第7話『新しき我が家です』

 外の喧騒を聞き、アリスは目を覚ます。

 ベッドからゆっくりと上体を起こし、簡素な部屋を見回した。

 寝具の他にはテーブルと小さな棚ぐらいしかない。起床を促した騒がしさは、働き盛りの若者たちが食事とともに談話しているからだろうか。眠ったのは明け方であるため、今はもう太陽はてっぺんで輝いている。

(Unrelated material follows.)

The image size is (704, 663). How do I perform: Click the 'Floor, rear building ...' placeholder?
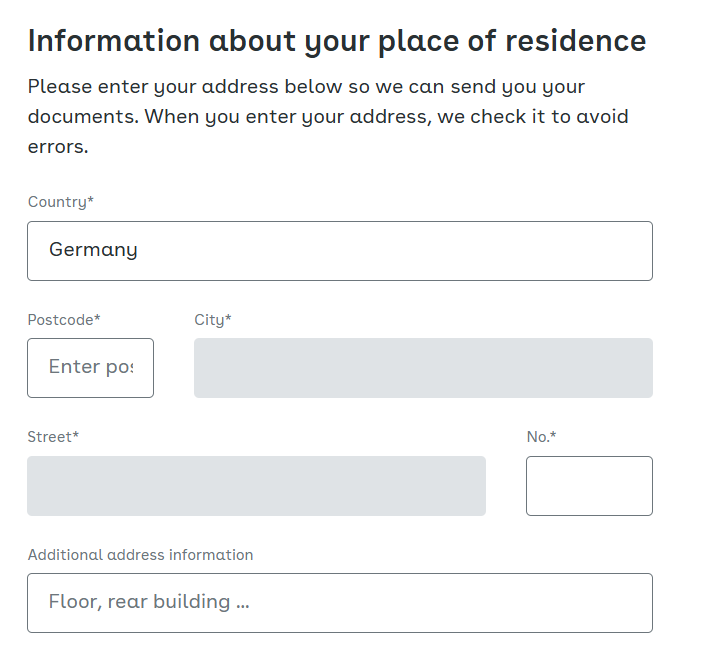coord(149,602)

 アリスにとっては、異世界について初めての街の姿だ。盗賊の男、人形のシオン、それにこの街で別れたイグナーツ。今まであった人の数がそれほど多くなかったこともあり、実はあまり現実味を感じていなかった節がある。

 この街に来て、ひと眠りして、ここでようやく実感を得られた気がした。

 そんな記念すべき瞬間、アリスは心中の思いをぽつりと呟いた。


「――背中が痛い」


 異世界のベッドは堅い。それもまたアリスの得た異世界だという実感の一つだった。




 部屋の外に出ていたシオンを連れて、アリスは階段を降りていく。一階では店主が大きな身体を丸めてグラスを磨いていた。


「ようアリスちゃん、お目覚めかい?」

「クリフさん、おはようございます。……いや、こんにちはかな」


 イグナーツと別れた後、アリスは彼の情報をもとにうたた寝の灰犬亭を訪れた。夜中の営業が終わり店の片づけをしていたところだったらしいのだが、店主のクリフは急な宿泊を快く許してくれた。身体が大きくて少し威圧感があるが、中々気風の良い親切な男性だ。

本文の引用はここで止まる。